**ASSIGNMENT**
Word for word, reproduce each entry.

**DATA FOR THIS EXERCISE**
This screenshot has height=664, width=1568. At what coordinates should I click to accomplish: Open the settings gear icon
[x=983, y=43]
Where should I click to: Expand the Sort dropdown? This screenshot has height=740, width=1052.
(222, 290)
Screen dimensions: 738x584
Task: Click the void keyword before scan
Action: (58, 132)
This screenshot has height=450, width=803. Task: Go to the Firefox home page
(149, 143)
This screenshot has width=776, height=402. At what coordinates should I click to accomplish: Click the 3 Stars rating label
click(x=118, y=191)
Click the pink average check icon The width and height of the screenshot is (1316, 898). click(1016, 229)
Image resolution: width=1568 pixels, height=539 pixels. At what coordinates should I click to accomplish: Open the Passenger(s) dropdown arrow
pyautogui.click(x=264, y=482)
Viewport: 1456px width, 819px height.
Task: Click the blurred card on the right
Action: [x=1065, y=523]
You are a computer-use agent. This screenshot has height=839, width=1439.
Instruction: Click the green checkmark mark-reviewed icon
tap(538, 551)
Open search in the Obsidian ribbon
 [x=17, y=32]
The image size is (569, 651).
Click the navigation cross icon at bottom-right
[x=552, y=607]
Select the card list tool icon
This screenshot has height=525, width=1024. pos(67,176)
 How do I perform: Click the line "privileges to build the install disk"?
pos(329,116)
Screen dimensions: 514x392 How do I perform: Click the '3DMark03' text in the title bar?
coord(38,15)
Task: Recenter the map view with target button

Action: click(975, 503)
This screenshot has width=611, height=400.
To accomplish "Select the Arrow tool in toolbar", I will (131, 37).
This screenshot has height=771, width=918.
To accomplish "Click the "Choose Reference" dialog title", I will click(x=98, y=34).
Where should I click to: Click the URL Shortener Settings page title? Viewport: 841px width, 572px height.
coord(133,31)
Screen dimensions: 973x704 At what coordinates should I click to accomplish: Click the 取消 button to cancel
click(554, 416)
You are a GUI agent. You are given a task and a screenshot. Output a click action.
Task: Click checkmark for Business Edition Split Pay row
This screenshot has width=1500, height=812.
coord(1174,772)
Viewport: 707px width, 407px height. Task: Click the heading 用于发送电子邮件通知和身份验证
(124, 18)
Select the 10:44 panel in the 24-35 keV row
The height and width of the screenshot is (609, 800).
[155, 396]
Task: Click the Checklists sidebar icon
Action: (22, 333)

**ANSWER FOR THE TASK**
This screenshot has height=664, width=1568. At what coordinates should I click to accomplish: Open the settings gear icon
[x=983, y=43]
Where should I click to: Expand the Sort dropdown? This screenshot has height=740, width=1052.
(222, 290)
Screen dimensions: 738x584
Task: Click the void keyword before scan
Action: (58, 132)
This screenshot has height=450, width=803. Task: Go to the Firefox home page
(149, 143)
This screenshot has width=776, height=402. At what coordinates should I click to accomplish: Click the 3 Stars rating label
click(x=118, y=191)
Click the pink average check icon The width and height of the screenshot is (1316, 898). click(1016, 229)
Image resolution: width=1568 pixels, height=539 pixels. At what coordinates should I click to accomplish: Open the Passenger(s) dropdown arrow
pyautogui.click(x=264, y=482)
Viewport: 1456px width, 819px height.
Task: Click the blurred card on the right
Action: [x=1065, y=523]
You are a computer-use agent. This screenshot has height=839, width=1439.
Instruction: Click the green checkmark mark-reviewed icon
tap(538, 551)
Open search in the Obsidian ribbon
 [x=17, y=32]
The image size is (569, 651).
Click the navigation cross icon at bottom-right
[x=552, y=607]
Select the card list tool icon
This screenshot has height=525, width=1024. pos(67,176)
 How do I perform: Click the line "privileges to build the install disk"?
pos(329,116)
Screen dimensions: 514x392 How do I perform: Click the '3DMark03' text in the title bar?
coord(38,15)
Task: Recenter the map view with target button

Action: click(975, 503)
This screenshot has width=611, height=400.
To accomplish "Select the Arrow tool in toolbar", I will (131, 37).
This screenshot has height=771, width=918.
To accomplish "Click the "Choose Reference" dialog title", I will click(x=98, y=34).
Where should I click to: Click the URL Shortener Settings page title? Viewport: 841px width, 572px height.
coord(133,31)
Screen dimensions: 973x704 At what coordinates should I click to accomplish: Click the 取消 button to cancel
click(554, 416)
You are a GUI agent. You are given a task and a screenshot. Output a click action.
Task: Click checkmark for Business Edition Split Pay row
This screenshot has width=1500, height=812.
coord(1174,772)
Viewport: 707px width, 407px height. Task: Click the heading 用于发送电子邮件通知和身份验证
(124, 18)
Select the 10:44 panel in the 24-35 keV row
The height and width of the screenshot is (609, 800).
[155, 396]
Task: Click the Checklists sidebar icon
Action: (22, 333)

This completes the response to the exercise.